> **WORK TASK**
No pictures, please. Copy exactly the lines from the one with "How do I perform: Click" through the final line below.
── DATASET ──
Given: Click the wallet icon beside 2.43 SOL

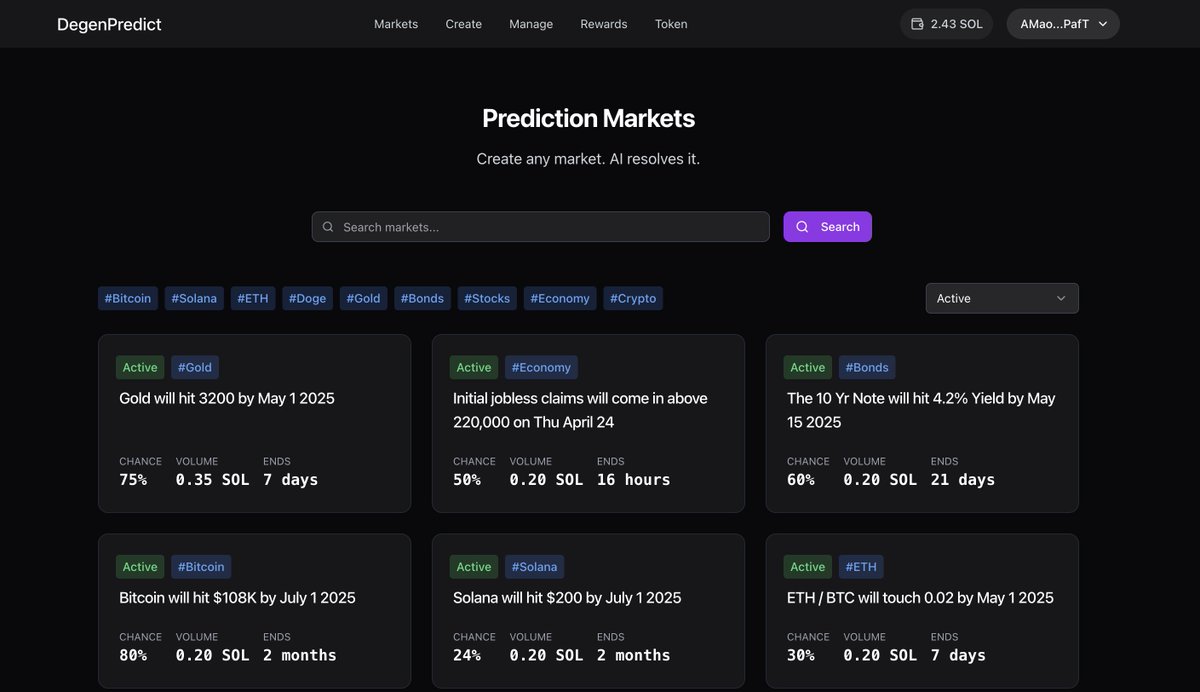Looking at the screenshot, I should [917, 24].
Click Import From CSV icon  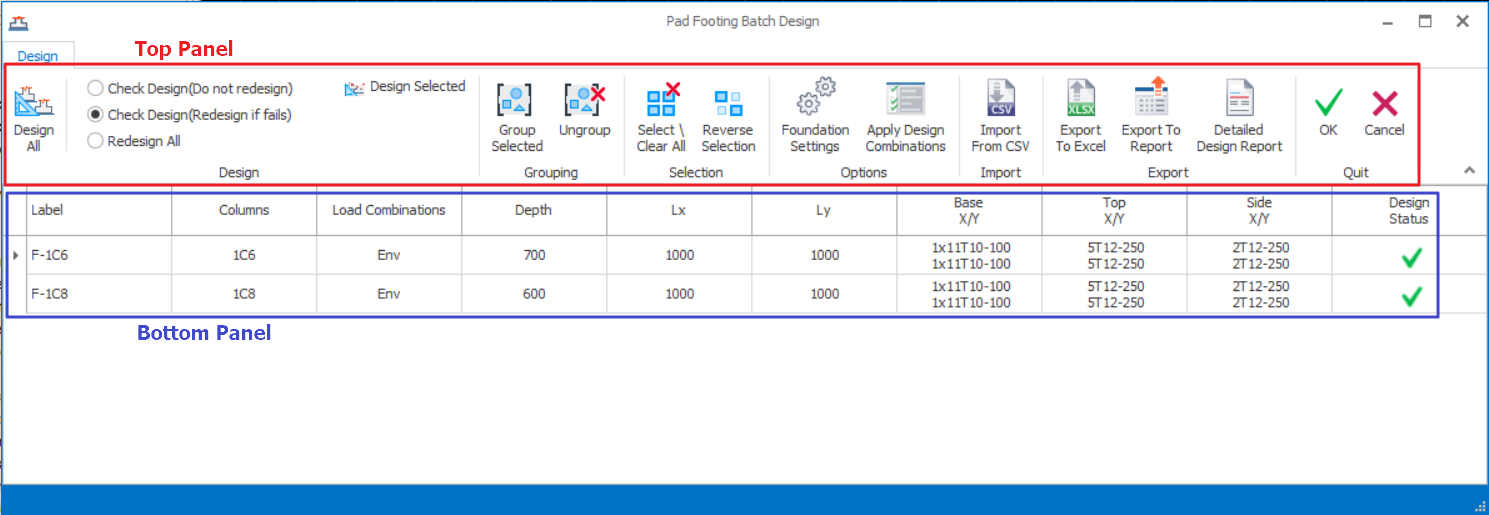pos(1000,100)
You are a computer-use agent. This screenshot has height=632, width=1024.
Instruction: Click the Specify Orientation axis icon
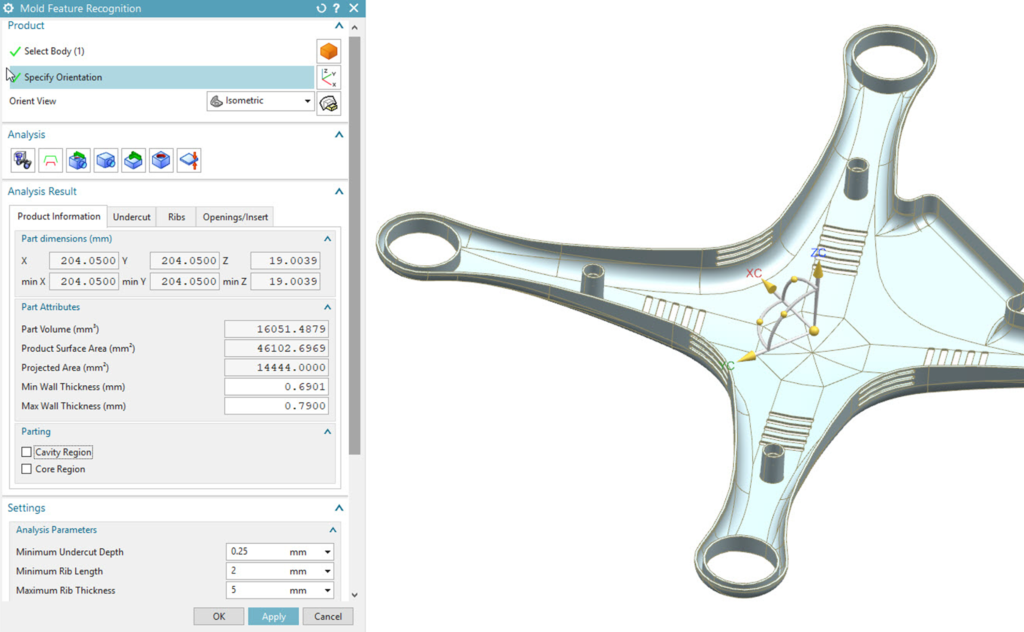[328, 77]
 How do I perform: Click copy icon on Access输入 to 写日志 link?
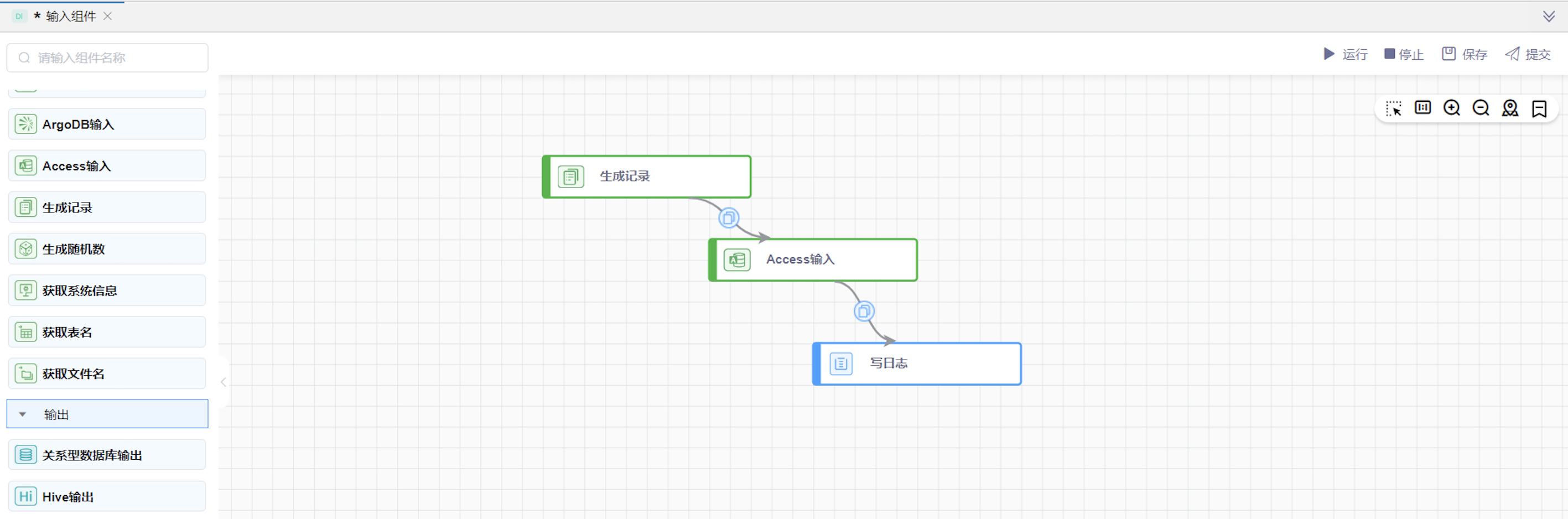(x=864, y=312)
───
> **TASK RESULT**
 How do I perform: Click copy icon on Access输入 to 写日志 link?
(x=864, y=312)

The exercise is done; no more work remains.